▸ **The problem**: Each line in the material below, starting at the one that contains "Click the P12 legend label" and ending at the one that contains "Task: Select line", should be repeated exactly; the pictures should not.

▸ **Listed records**:
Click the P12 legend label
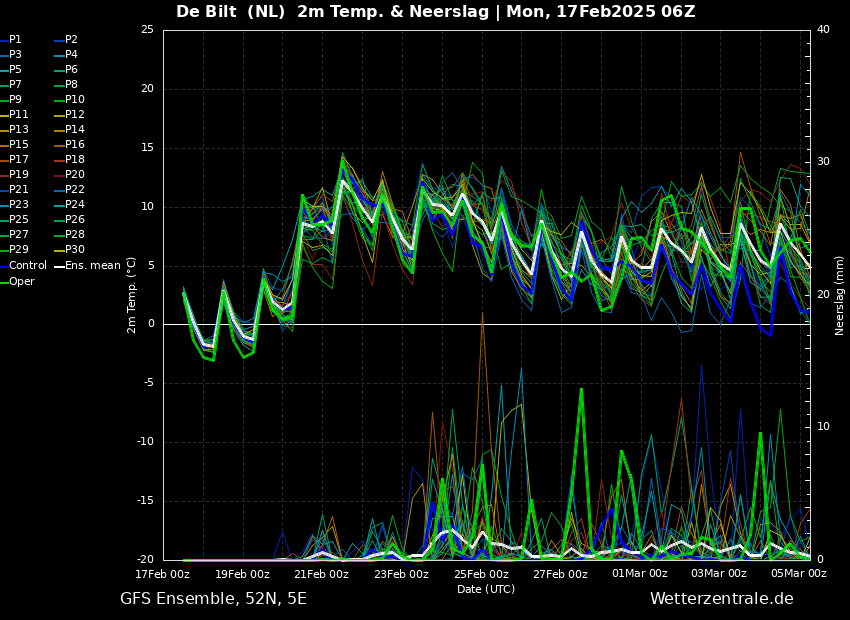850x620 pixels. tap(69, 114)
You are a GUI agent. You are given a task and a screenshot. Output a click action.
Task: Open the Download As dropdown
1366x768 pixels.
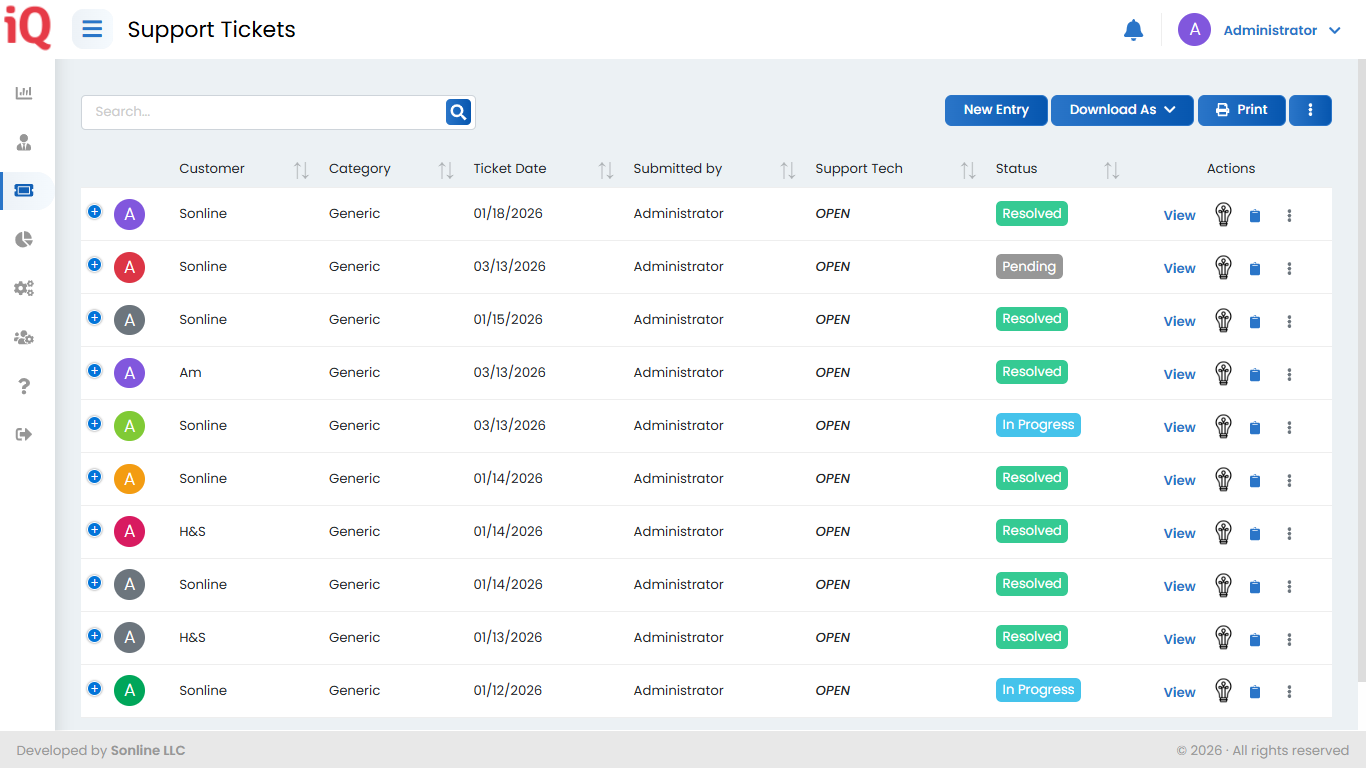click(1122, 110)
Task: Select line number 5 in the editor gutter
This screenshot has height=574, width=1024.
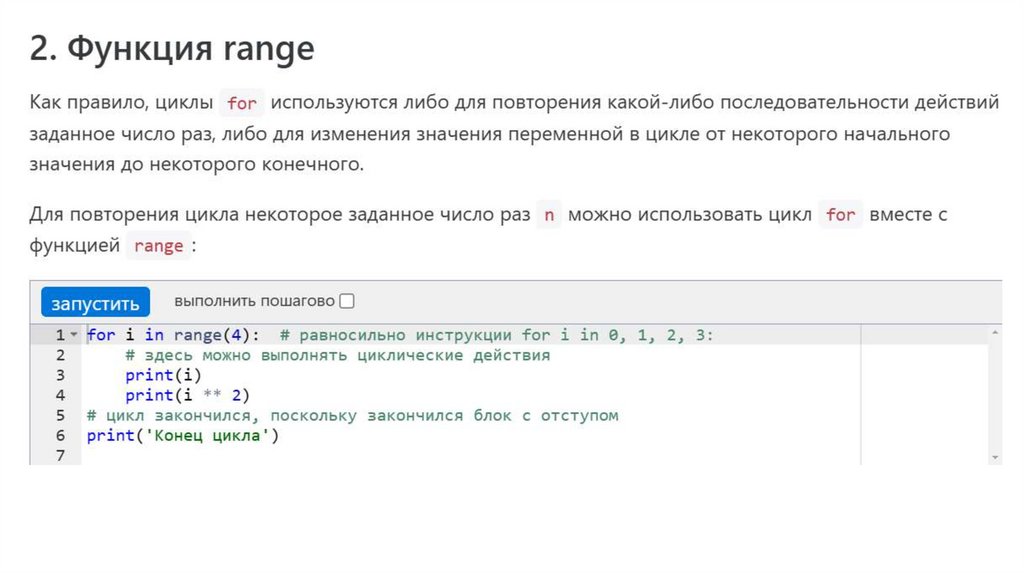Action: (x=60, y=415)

...

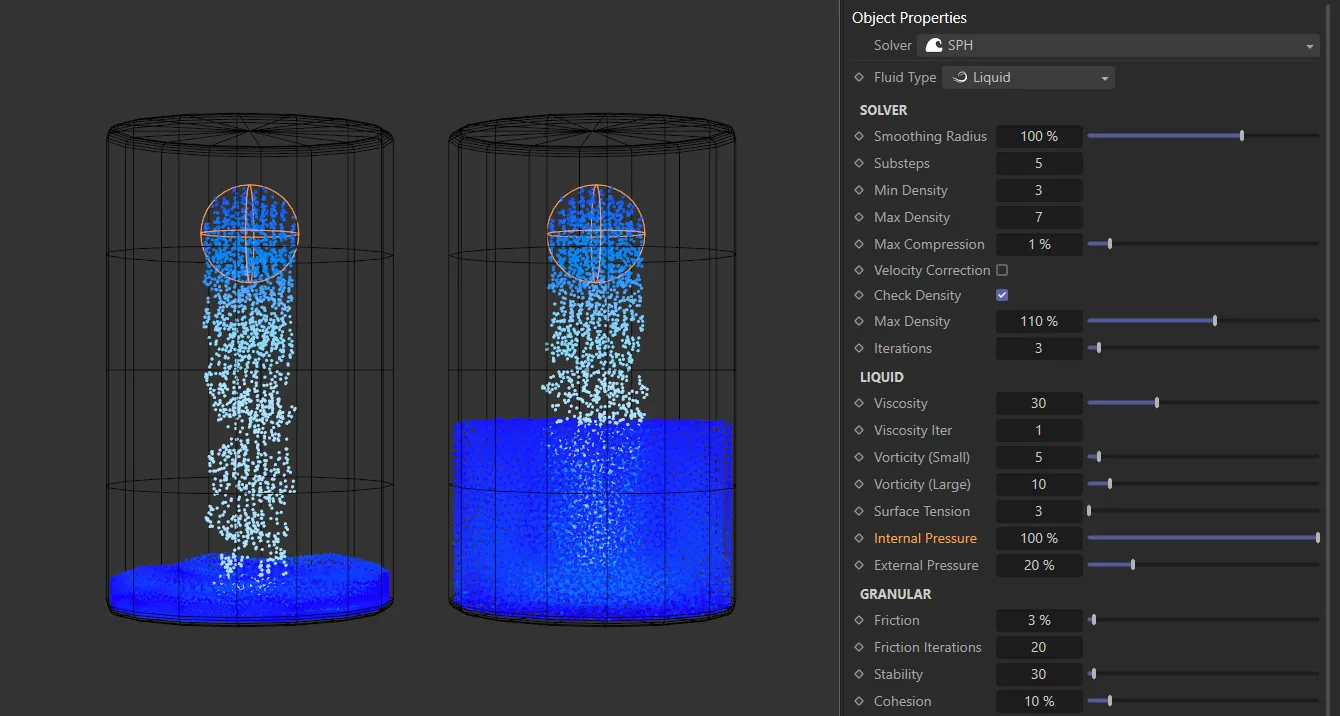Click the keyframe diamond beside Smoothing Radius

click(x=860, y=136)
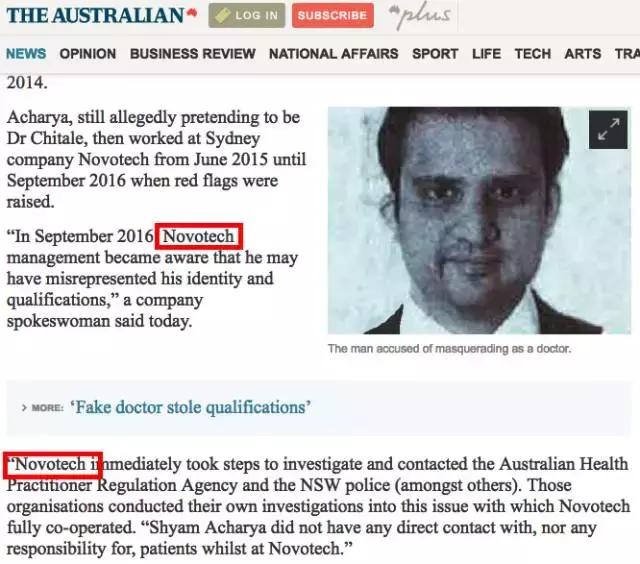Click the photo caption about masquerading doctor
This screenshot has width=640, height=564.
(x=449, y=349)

▸ **Output for this task**:
Click the P12 legend label
850x620 pixels. tap(69, 114)
You are a GUI agent. You are given a task and a screenshot. Output a click action.
Task: Open the Download As dropdown
1366x768 pixels.
click(1122, 110)
Task: Select line number 5 in the editor gutter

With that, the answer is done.